Он вскочил со стула, опрокинув стакан с компотом. Тёмная липкая жидкость растеклась по белоснежной скатерти, впитываясь в неё уродливым бурым пятном.
— Ты совсем с ума сошла? Моих родителей сюда не приплетай! Я просто хотел сделать хороший поступок! А ты всё свела к деньгам и оскорблениям!
— А это и есть деньги! — крикнула она, тоже поднимаясь. — Это не просто бумажки! Это годы жизни моей бабушки! Это наше будущее жильё! Это то, что ты сейчас пытаешься спустить на прихоть своей инфантильной сестрицы!
Они стояли друг напротив друга через стол, на котором остывал их последний мирный ужин.
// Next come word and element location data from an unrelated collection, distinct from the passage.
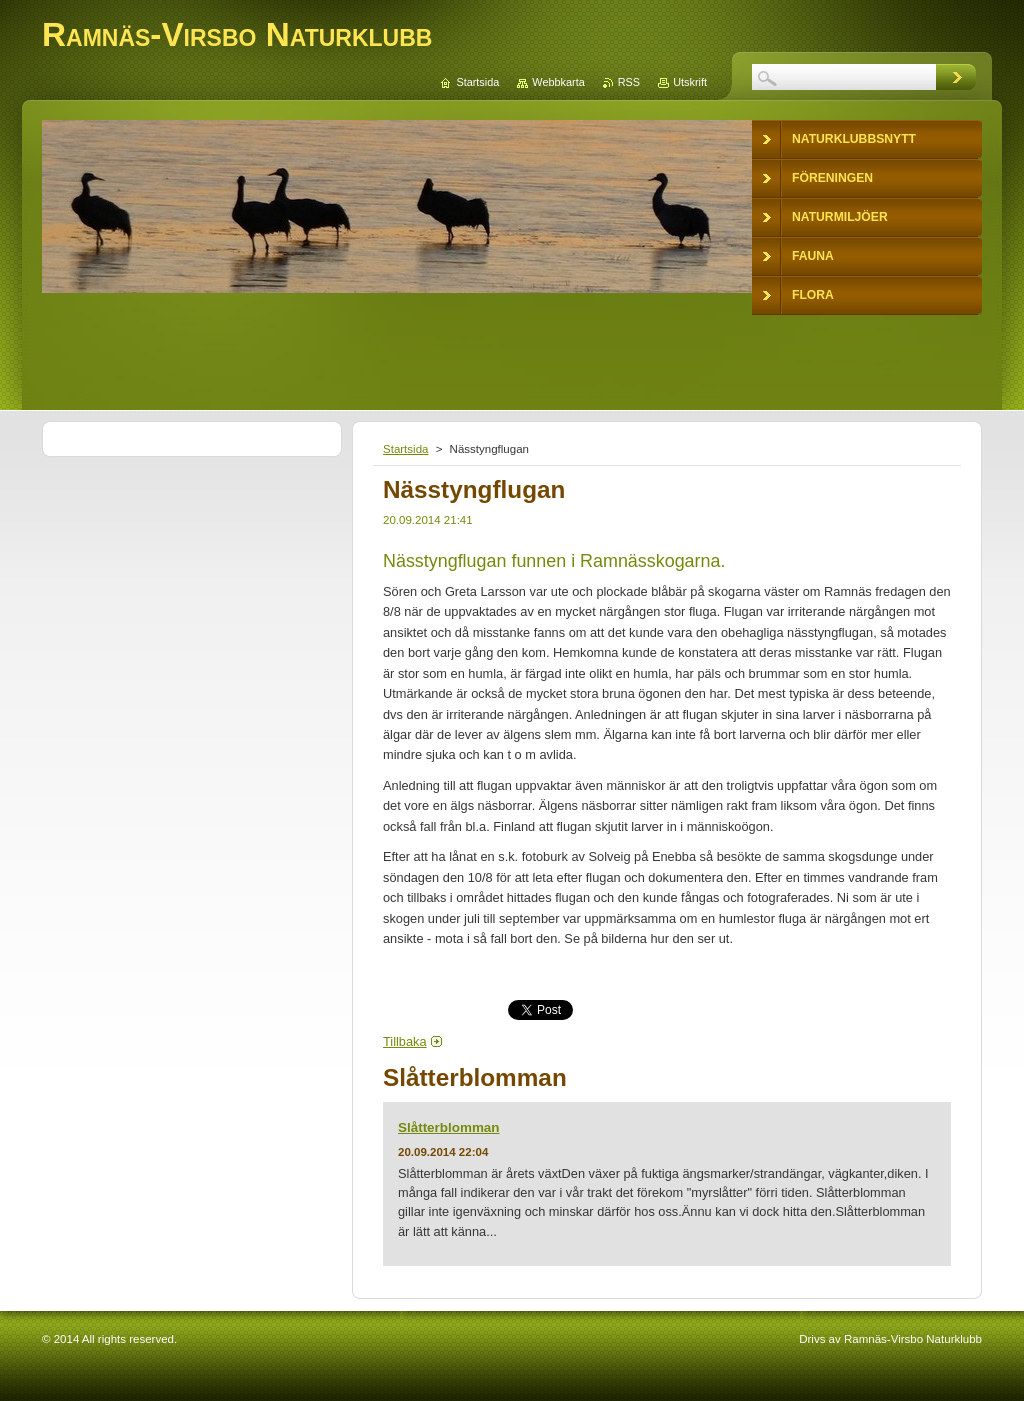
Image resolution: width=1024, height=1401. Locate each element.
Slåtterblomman (449, 1127)
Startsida (405, 449)
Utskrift (690, 82)
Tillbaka (405, 1041)
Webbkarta (558, 82)
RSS (629, 82)
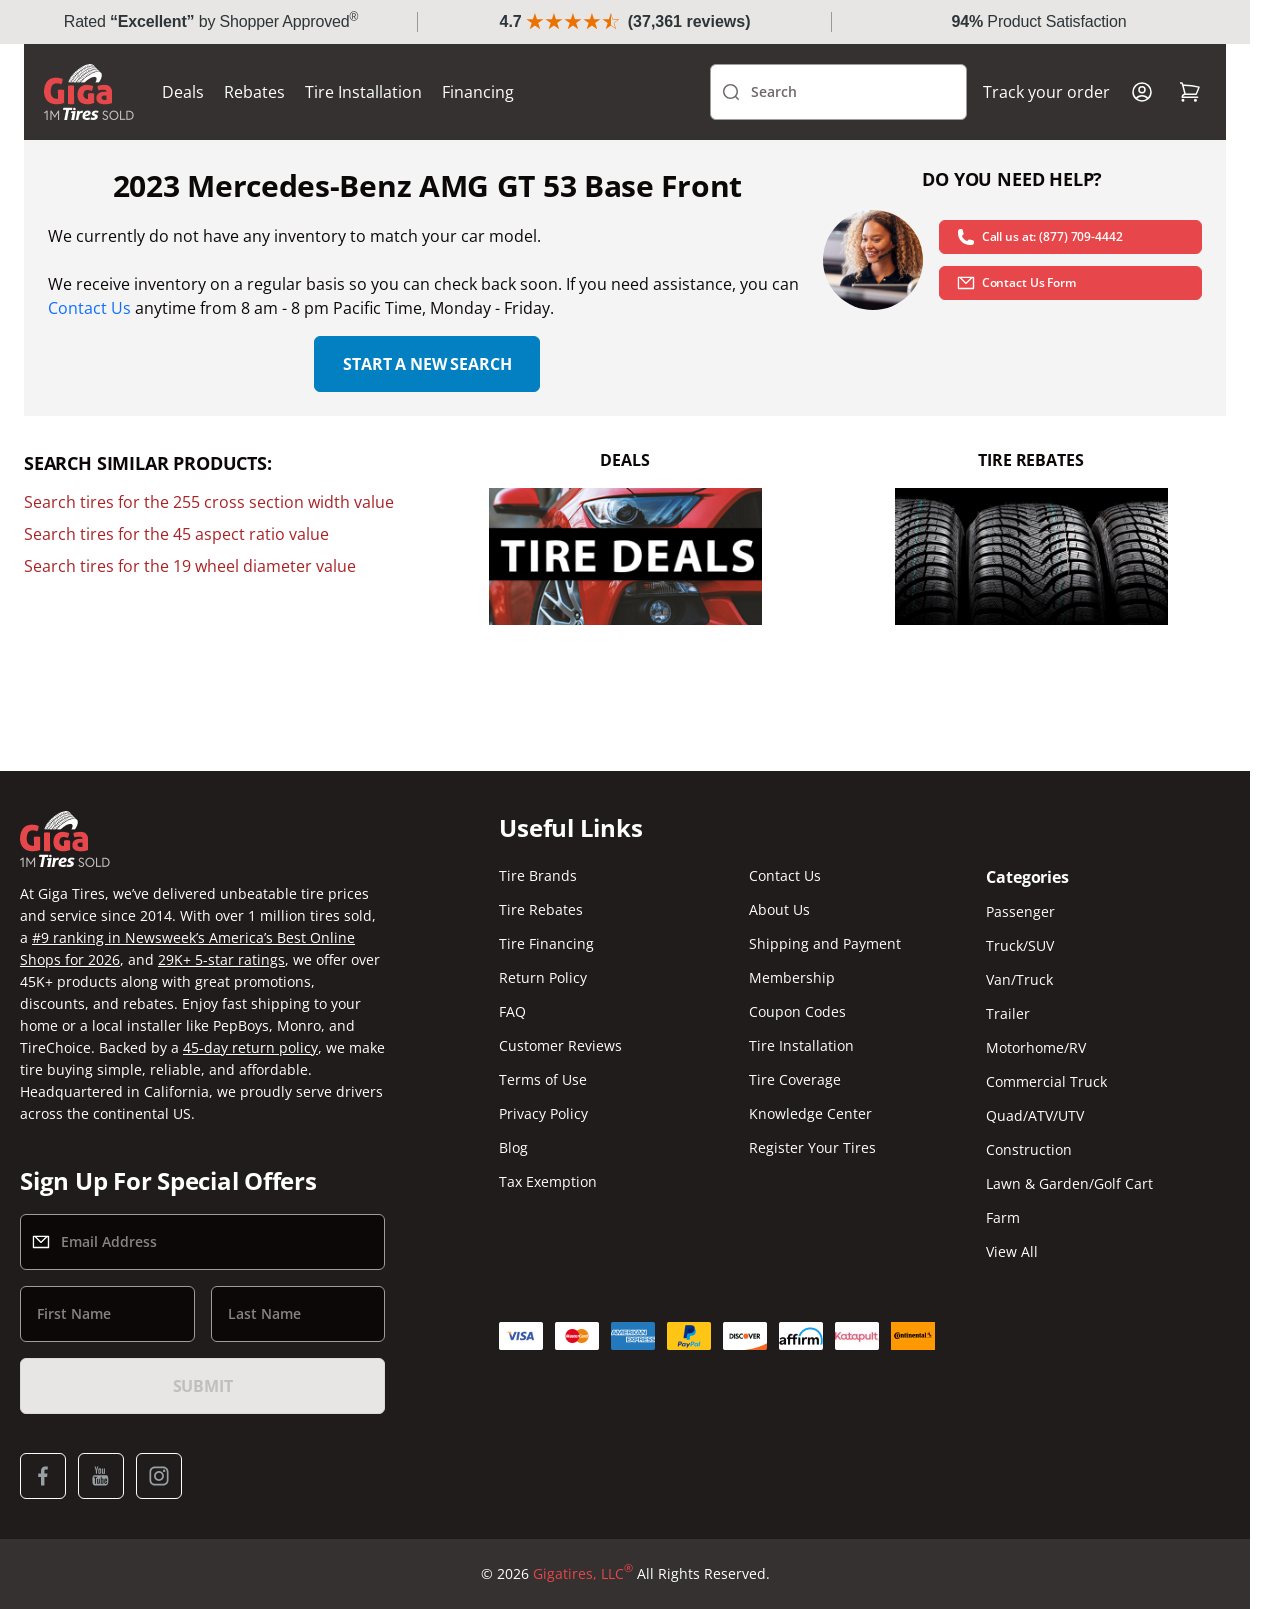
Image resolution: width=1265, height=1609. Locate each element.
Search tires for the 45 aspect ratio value (176, 534)
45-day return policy (250, 1047)
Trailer (1008, 1013)
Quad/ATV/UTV (1035, 1115)
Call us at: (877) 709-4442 (1039, 237)
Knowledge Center (810, 1113)
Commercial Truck (1046, 1081)
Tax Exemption (548, 1181)
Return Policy (543, 977)
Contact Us (89, 308)
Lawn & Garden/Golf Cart (1069, 1183)
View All (1012, 1251)
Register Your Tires (812, 1147)
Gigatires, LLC (583, 1574)
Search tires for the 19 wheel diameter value (190, 566)
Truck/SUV (1020, 945)
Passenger (1020, 911)
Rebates (254, 92)
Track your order (1046, 92)
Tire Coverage (795, 1079)
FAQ (512, 1011)
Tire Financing (546, 943)
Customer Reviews (560, 1045)
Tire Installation (363, 92)
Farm (1003, 1217)
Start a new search (427, 364)
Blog (513, 1147)
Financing (478, 92)
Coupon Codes (797, 1011)
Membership (792, 977)
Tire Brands (538, 875)
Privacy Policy (543, 1113)
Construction (1029, 1149)
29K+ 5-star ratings (221, 959)
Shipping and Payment (825, 943)
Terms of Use (543, 1079)
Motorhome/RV (1036, 1047)
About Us (779, 909)
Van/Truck (1019, 979)
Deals (183, 92)
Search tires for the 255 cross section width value (209, 502)
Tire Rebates (541, 909)
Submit (203, 1386)
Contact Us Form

Уютная кухня превратилась в ринг. И оба понимали, что прозвучал гонг, и бой только начинается.
Крики повисли в воздухе и медленно оседали, как пыль после взрыва. Стас тяжело дышал, его грудь вздымалась. Он всё ещё стоял, опираясь костяшками пальцев на стол, и смотрел на тёмное пятно от компота на скатерти, словно оно было доказательством её неправоты. Он ждал, что она продолжит кричать, спорить, доказывать. Но Лена молчала.
Она медленно, с какой-то отстранённой грацией, села обратно на стул. Движение было плавным, выверенным, будто она не была участницей этого уродливого скандала, а наблюдала за ним со стороны. Она посмотрела на Стаса, и в её взгляде не было больше ни гнева, ни обиды. Там было что-то гораздо хуже — холодное, анализирующее любопытство. Так энтомолог смотрит на насекомое, приколотое булавкой к бархату. Она изучала его покрасневшее, искажённое злобой лицо, его сжатые кулаки, его позу загнанного в угол зверя, и видела перед собой не мужа, а совершенно постороннего, неприятного ей человека.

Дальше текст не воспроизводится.